Le 16 août 2012, la police avait ouvert le feu sur des mineurs de la mine de platine de Lonmin qui manifestaient depuis plusieurs jours pour demander une hausse de salaire. Trente-quatre d'entre eux ont été tués, et le drame, inédit dans l'Afrique du Sud post-apartheid, a profondément choqué le pays. La blessure a du mal à se refermer, et le pays hésite sur la façon dont le drame doit être commémoré.
Meshack Mavuso joue le rôle de " l'homme à la couverture verte ". De son vrai nom Mgcineni Noki, cet homme était devenu l'un des leaders du groupe de manifestants. Pour l'acteur, l'une des vocations de la comédie musicale relancé par le State Theatre de Pretoria est de rendre hommage à toutes ces victimes.
" Avant de monter sur scène, on prie, on allume de l'encens, et on appelle les disparus, pour leur dire qu'on est là, aujourd'hui, pour les représenter, pour raconter aux gens ce pour quoi ils se sont battus ", raconte-t-il au micro de RFI.
Afin d'écrire cette œuvre, Aubrey Sekhabi, qui en est aussi le metteur en scène, s'est appuyé sur un livre écrit par plusieurs journalistes.
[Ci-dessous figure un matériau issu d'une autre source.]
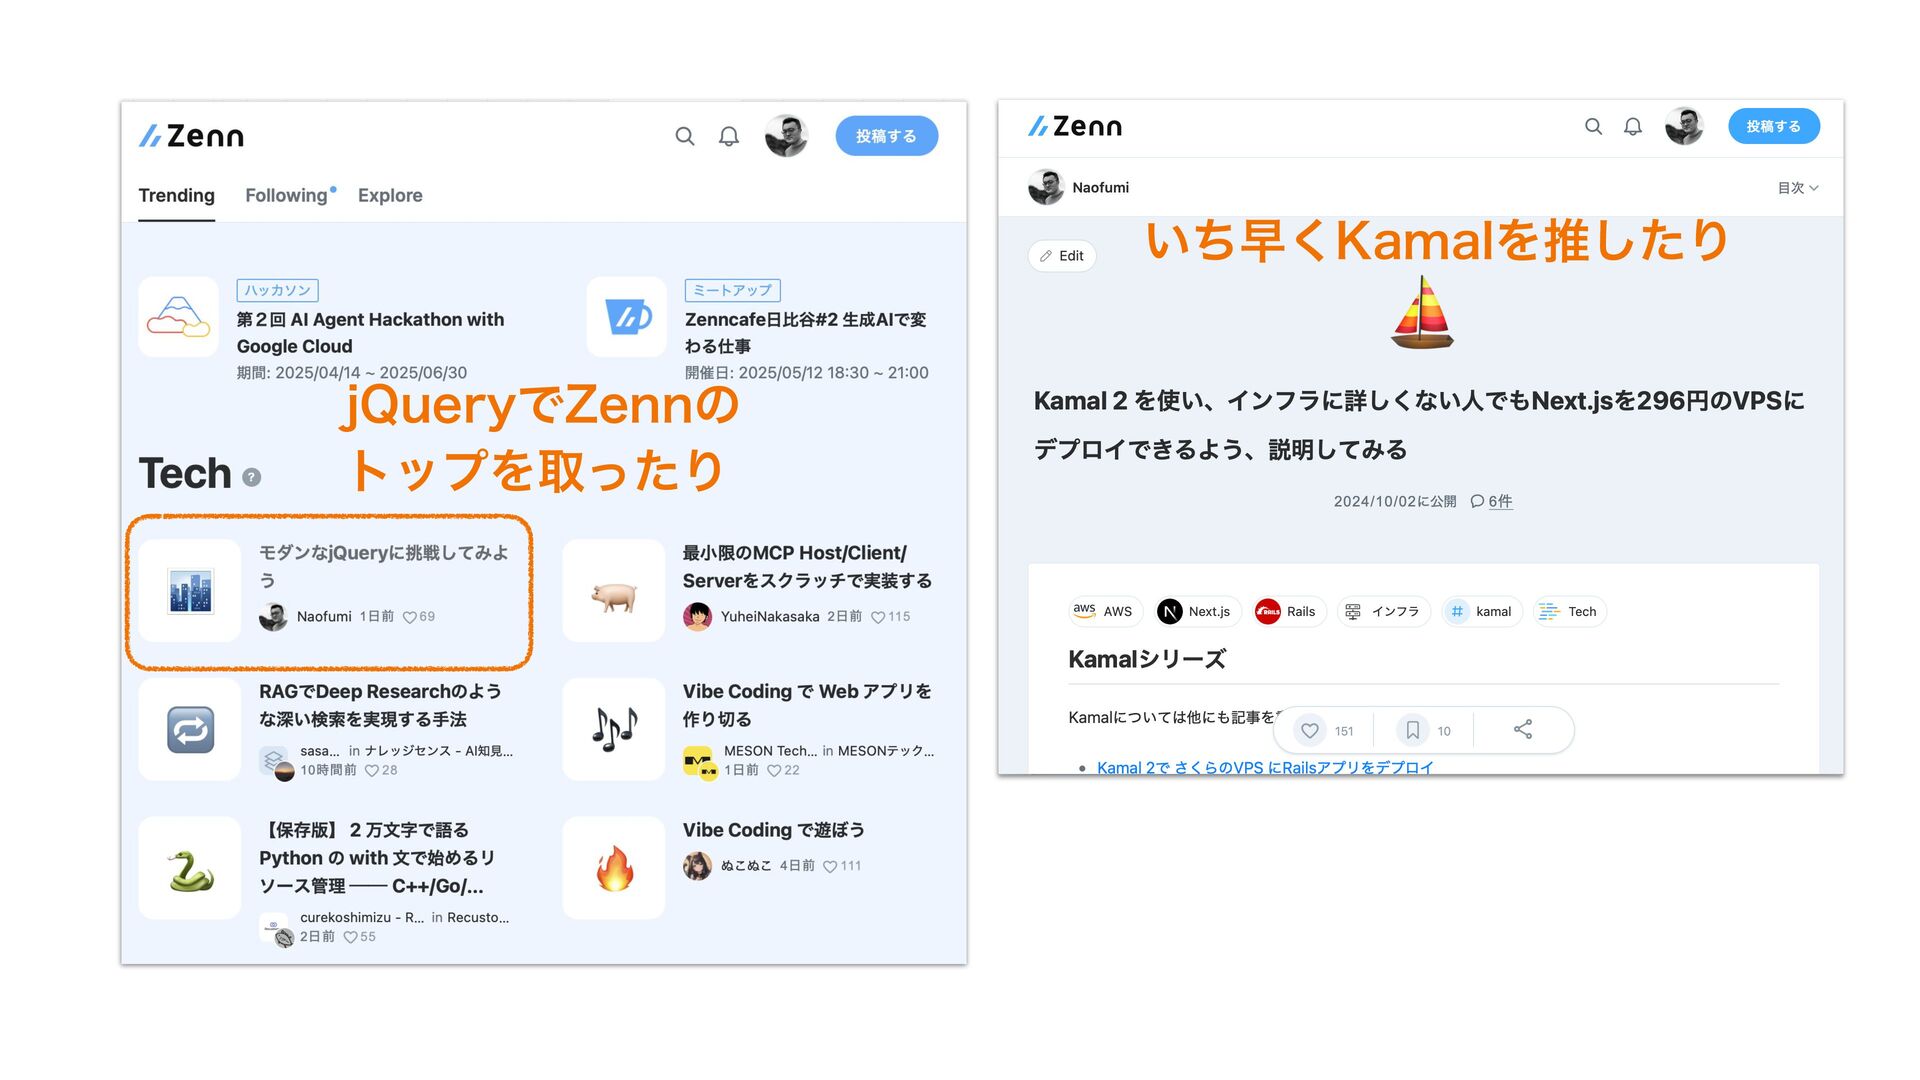Viewport: 1920px width, 1080px height.
Task: Open the AI Agent Hackathon thumbnail
Action: [178, 317]
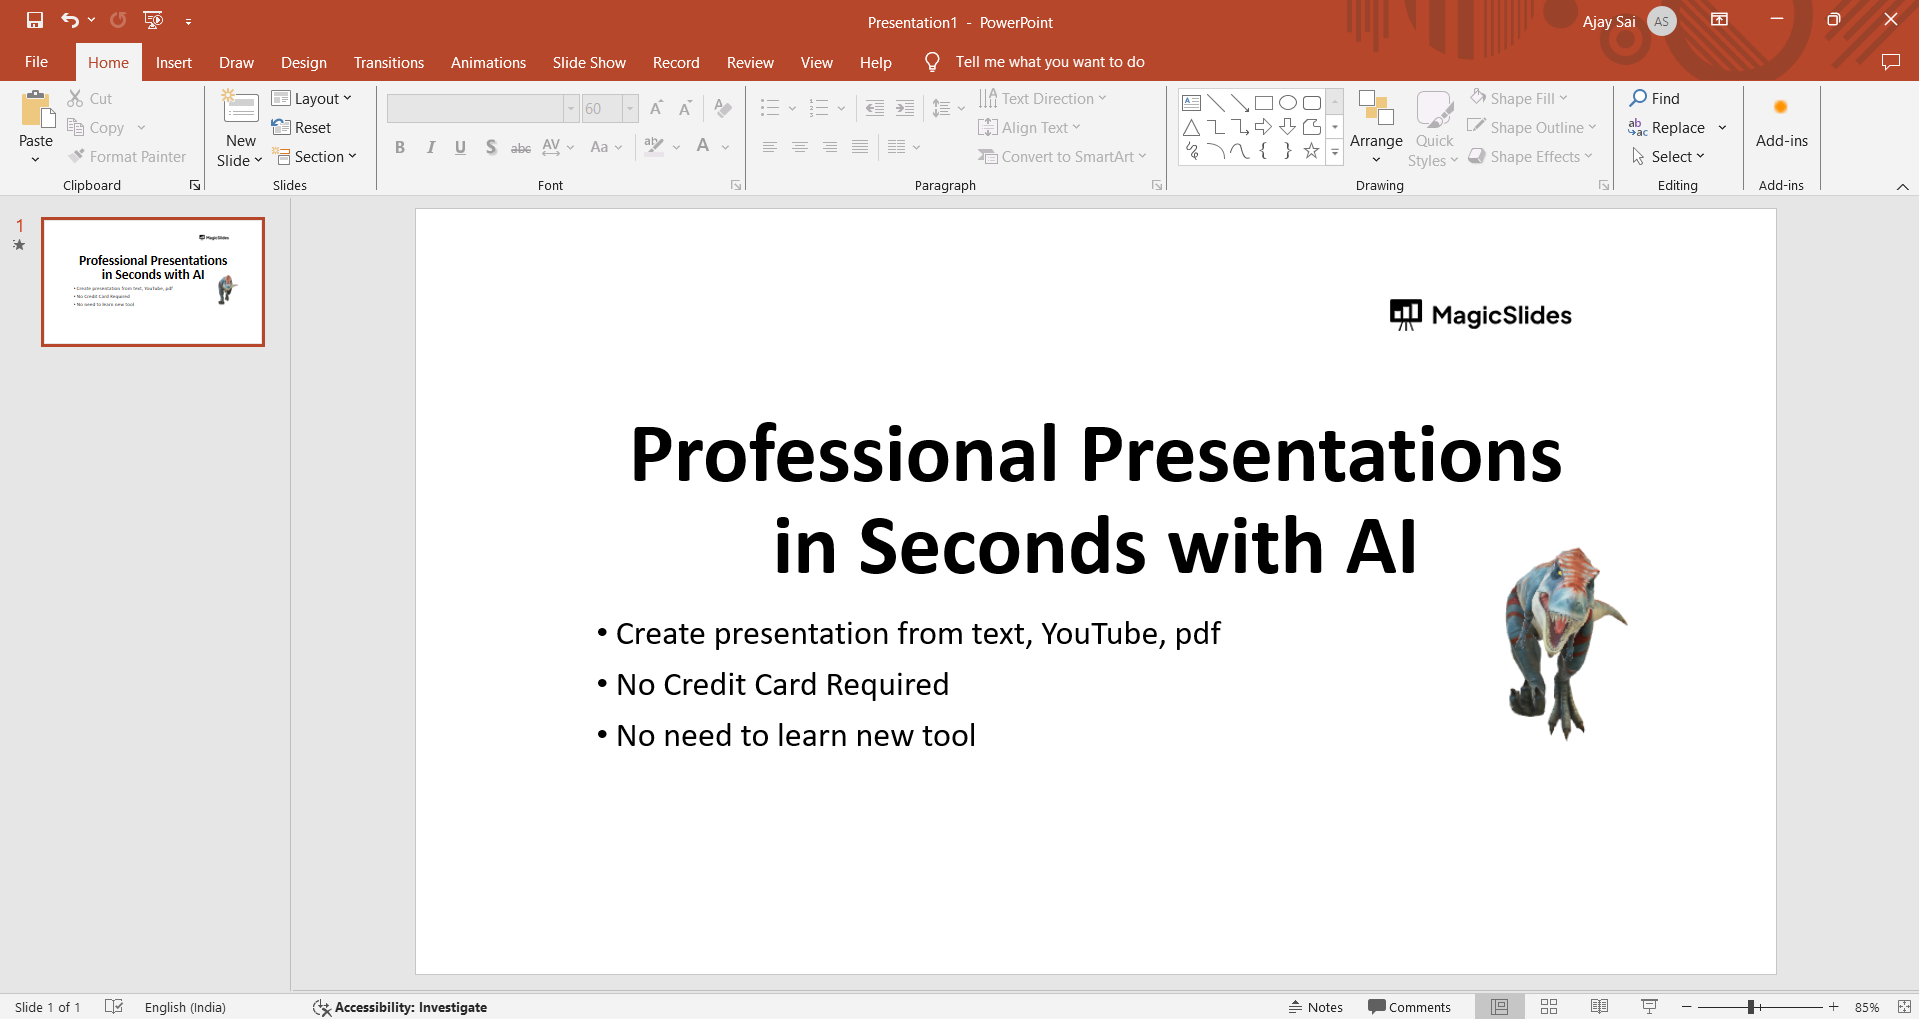Start slide show from status bar icon
This screenshot has width=1919, height=1019.
[x=1649, y=1007]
Et le choix du format s'est fait naturellement, alors que d'autres comédies musicales comme "Sarafina ! " racontent déjà l'histoire douloureuse du pays
" Vous savez, ils entonnaient tous beaucoup de chants ", se souvient Aubrey. " Lorsqu'il y a des manifestations, en Afrique du Sud, on chante, lorsqu'on est heureux, on chante, lorsqu'on est en deuil, on chante. Donc, nous racontons notre histoire, sous une forme que l'on connait très bien, à savoir la musique. "
À la sortie, le public est conquis : " La façon dont l'histoire est racontée est très puissante. C'est une histoire importante à transmettre aux générations à venir, pour que l'on se souvienne pourquoi il est important de se battre pour ses convictions et pour ceux qui sont maltraités et victimes d'injustices ", affirme Ntsiki, une spectatrice. La comédie musicale doit se jouer jusqu'à la fin du mois.
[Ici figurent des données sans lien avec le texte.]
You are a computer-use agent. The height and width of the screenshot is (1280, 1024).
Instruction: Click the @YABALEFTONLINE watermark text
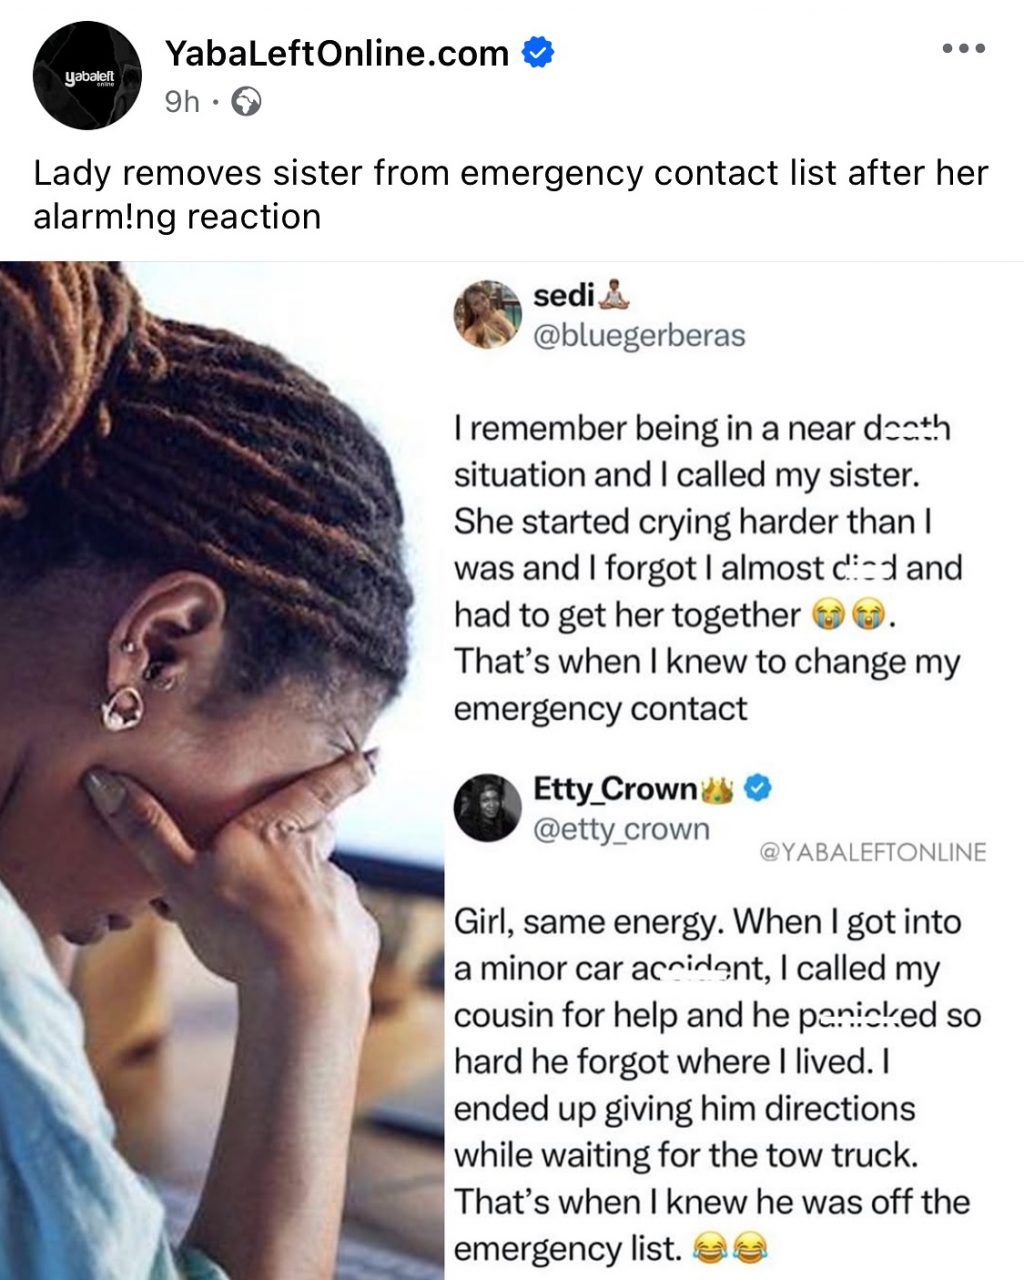pos(873,852)
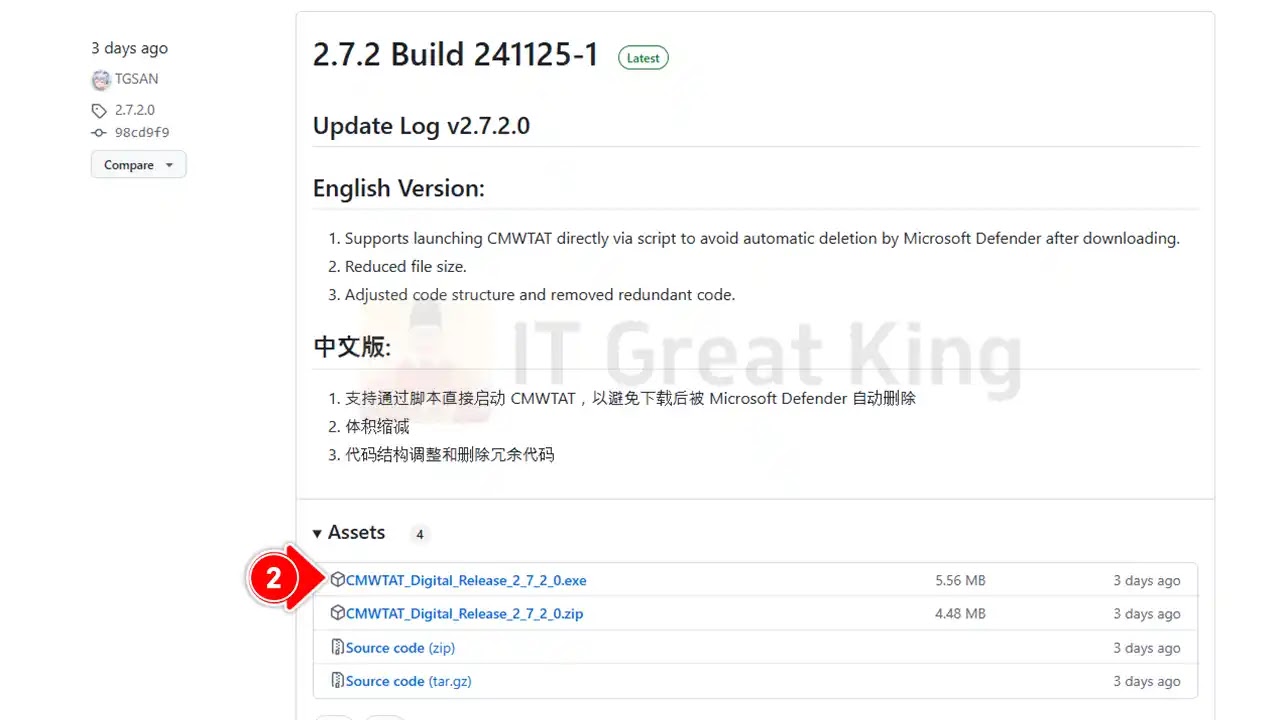Open release title 2.7.2 Build 241125-1
1280x720 pixels.
click(x=455, y=54)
Raconter le massacre de Marikana
Mais pour Luke Sinwell, professeur de sociologie à l'Université de Johannesburg, il y a un problème dans la manière dont Marikana est parfois présenté et commémoré. Malgré l'établissement d'une commission d'enquête, qui a rendu son rapport en 2015, personne n'a, jusqu'à présent, été condamné pour sa responsabilité dans ce drame, même si le rapport avait fait porter une large responsabilité aux forces de l'ordre. Depuis, le souvenir de Marikana plane sur le gouvernement de l'ANC, et du président Cyril Ramaphosa, qui était à l'époque membre du conseil d'administration du groupe minier.
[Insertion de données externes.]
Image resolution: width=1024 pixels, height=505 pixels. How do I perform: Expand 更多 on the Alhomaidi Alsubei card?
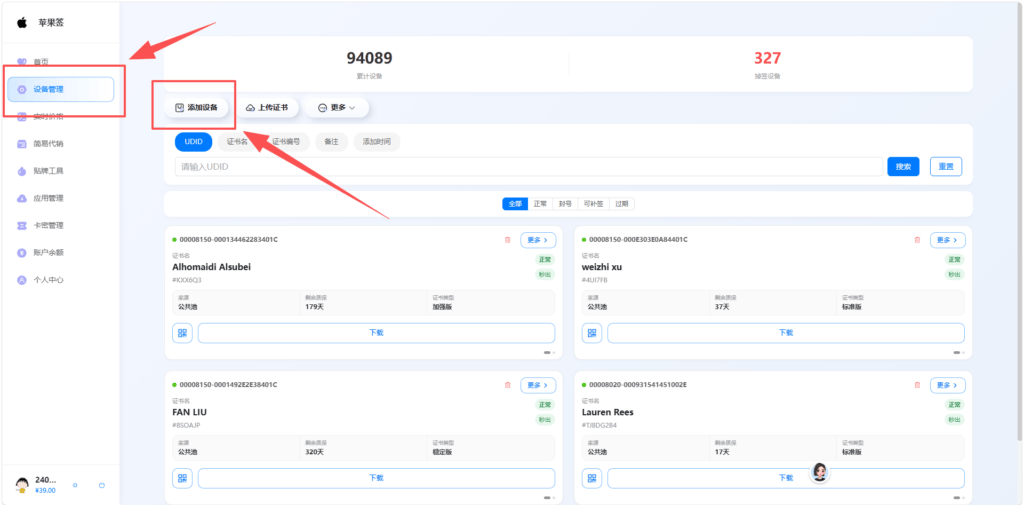[x=537, y=240]
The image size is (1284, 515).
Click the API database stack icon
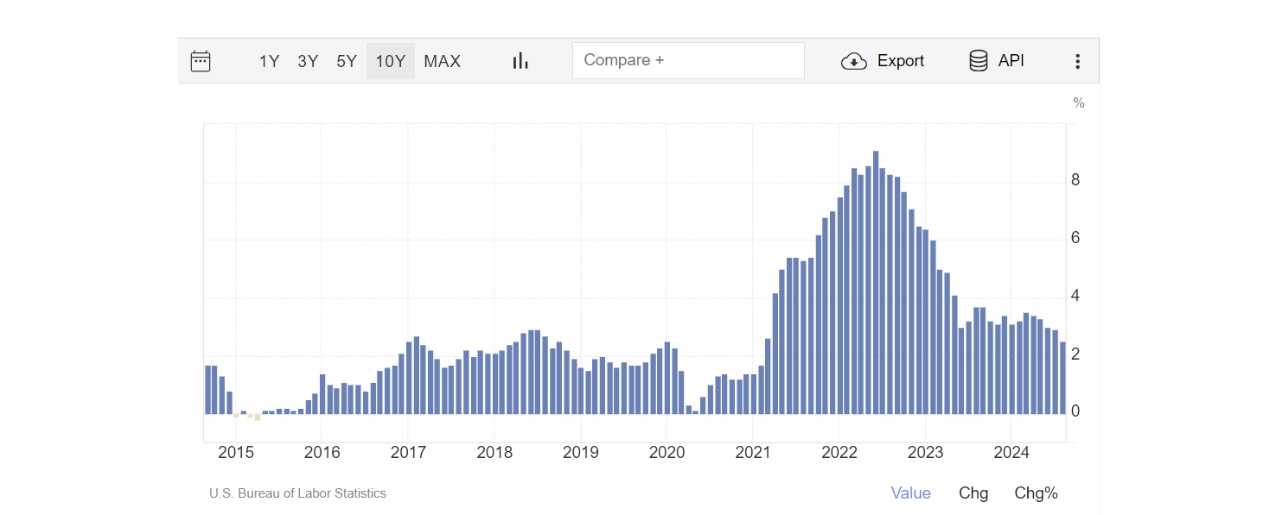click(978, 61)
Pour le chercheur, il ne faut pas occulter la façon dont les choses se sont déroulées en présentant le drame comme un accident. " Le plus important, c'est comment on se souvient de Marikana. Le gouvernement de l'ANC, tout comme l'industrie minière, présentent les morts de Marikana comme une tragédie, alors que nous considérons que c'était un massacre, et un meurtre prémédité, avec pour but de freiner le pouvoir de la classe ouvrière, qui a émergé au cours de ces grèves dans la zone de la ceinture du platine " explique l'auteur de The Spirit of Marikana : The Rise of Insurgent Trade Unionism in South Africa, qui raconte l'histoire du mouvement de colère des mineurs.
" Il y a eu une réaction en chaîne qui s'est mise en place, et le gouvernement de l'ANC et Lonmin ont travaillé ensemble pour établir un plan afin de mettre fin à la grève. Donc, on ne peut pas présenter ces décès comme une tragédie, comme quelque chose dont on est tous responsables, comme le fait entre autres la comédie musicale Marikana. En présentant les faits comme cela, cela empêche de cerner qui est vraiment responsable ", souligne Luke Sinwell.